The significant price target increase represents a 64% upside from the firm’s previous valuation, reflecting what Canaccord describes as "recent positive developments" at the company.
The research firm specifically highlighted Lyft’s "freshly minted partnership with Waymo" as a key factor in its decision to revise the price target upward.
Canaccord expanded its price-to-earnings multiple on Lyft to 13x from 8x, based on its 2027 adjusted earnings per share estimate of $1.40.
Despite the more optimistic price target, the firm maintained its cautious Hold rating, noting that the shares "are currently fully priced and may not reflect the disruptive nature of the robotaxi transition."

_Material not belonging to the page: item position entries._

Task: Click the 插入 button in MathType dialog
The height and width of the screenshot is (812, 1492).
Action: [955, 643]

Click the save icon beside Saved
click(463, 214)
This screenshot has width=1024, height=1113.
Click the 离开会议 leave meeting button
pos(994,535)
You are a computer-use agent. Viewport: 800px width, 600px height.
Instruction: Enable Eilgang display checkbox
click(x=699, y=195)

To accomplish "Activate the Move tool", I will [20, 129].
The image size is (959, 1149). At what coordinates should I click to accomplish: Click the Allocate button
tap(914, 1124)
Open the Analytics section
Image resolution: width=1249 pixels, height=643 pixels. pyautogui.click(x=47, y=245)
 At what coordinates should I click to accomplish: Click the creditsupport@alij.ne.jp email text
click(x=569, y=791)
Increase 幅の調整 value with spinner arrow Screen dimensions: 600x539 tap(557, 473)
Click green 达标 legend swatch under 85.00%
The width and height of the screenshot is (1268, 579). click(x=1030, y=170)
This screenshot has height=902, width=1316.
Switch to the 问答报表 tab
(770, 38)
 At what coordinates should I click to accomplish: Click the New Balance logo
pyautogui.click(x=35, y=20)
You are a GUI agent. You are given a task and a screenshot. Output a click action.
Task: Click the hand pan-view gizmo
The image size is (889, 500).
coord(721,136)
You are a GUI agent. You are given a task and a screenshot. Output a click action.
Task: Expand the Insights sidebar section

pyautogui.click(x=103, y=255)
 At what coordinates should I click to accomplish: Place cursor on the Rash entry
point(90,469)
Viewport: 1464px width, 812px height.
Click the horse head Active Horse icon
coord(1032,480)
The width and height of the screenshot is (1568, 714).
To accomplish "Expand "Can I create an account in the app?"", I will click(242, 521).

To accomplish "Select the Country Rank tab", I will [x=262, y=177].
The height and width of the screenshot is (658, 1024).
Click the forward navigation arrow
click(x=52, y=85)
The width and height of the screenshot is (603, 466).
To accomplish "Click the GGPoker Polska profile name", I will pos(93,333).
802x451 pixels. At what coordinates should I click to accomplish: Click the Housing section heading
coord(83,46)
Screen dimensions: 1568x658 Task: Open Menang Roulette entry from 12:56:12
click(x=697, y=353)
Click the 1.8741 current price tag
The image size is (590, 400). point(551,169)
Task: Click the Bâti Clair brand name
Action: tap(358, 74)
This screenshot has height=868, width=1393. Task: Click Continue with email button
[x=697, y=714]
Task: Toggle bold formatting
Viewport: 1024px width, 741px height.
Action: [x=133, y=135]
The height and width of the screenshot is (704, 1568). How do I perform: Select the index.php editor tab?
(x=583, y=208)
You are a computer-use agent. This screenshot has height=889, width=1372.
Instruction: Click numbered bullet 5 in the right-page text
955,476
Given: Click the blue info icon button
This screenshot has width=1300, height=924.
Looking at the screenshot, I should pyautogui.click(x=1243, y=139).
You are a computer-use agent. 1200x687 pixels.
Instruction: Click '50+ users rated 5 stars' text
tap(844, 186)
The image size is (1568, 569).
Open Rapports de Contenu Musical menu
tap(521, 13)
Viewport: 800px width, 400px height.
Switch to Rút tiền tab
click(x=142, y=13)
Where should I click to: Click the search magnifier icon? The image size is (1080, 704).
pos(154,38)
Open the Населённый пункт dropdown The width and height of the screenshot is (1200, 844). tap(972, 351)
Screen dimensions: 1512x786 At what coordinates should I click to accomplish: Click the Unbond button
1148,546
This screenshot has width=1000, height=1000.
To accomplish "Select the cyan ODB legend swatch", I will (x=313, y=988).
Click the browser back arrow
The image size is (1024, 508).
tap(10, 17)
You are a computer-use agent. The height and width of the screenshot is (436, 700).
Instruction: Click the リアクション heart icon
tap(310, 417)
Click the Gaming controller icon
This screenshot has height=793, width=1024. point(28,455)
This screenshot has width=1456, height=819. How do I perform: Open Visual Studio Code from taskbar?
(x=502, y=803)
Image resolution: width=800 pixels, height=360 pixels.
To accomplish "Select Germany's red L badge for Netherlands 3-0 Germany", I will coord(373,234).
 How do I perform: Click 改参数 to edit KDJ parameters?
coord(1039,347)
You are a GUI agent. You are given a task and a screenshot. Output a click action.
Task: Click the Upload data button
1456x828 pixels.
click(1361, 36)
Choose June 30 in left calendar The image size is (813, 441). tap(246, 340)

In other recent news, Lyft has announced a partnership with Waymo to provide autonomous vehicle services in Nashville starting in 2026. This collaboration will see Waymo owning the fleet while Lyft manages the vehicles. The announcement has prompted several analyst firms to adjust their price targets for Lyft. Jefferies raised its price target to $22, maintaining a Hold rating, while BofA Securities increased its target to $14 with an Underperform rating. BMO Capital also adjusted its target to $20, keeping a Market Perform rating, noting this as Lyft’s third major autonomous vehicle deal in the past ten months. Additionally, Bernstein SocGen Group reiterated its Market Perform rating with a price target of $16, highlighting the partnership as a significant development in Lyft’s autonomous vehicle strategy. In other company news, Lyft is testing a new feature that allows drivers to see potential riders’ tipping habits and punctuality before accepting a ride. This initiative aims to provide drivers with more information to enhance their experience.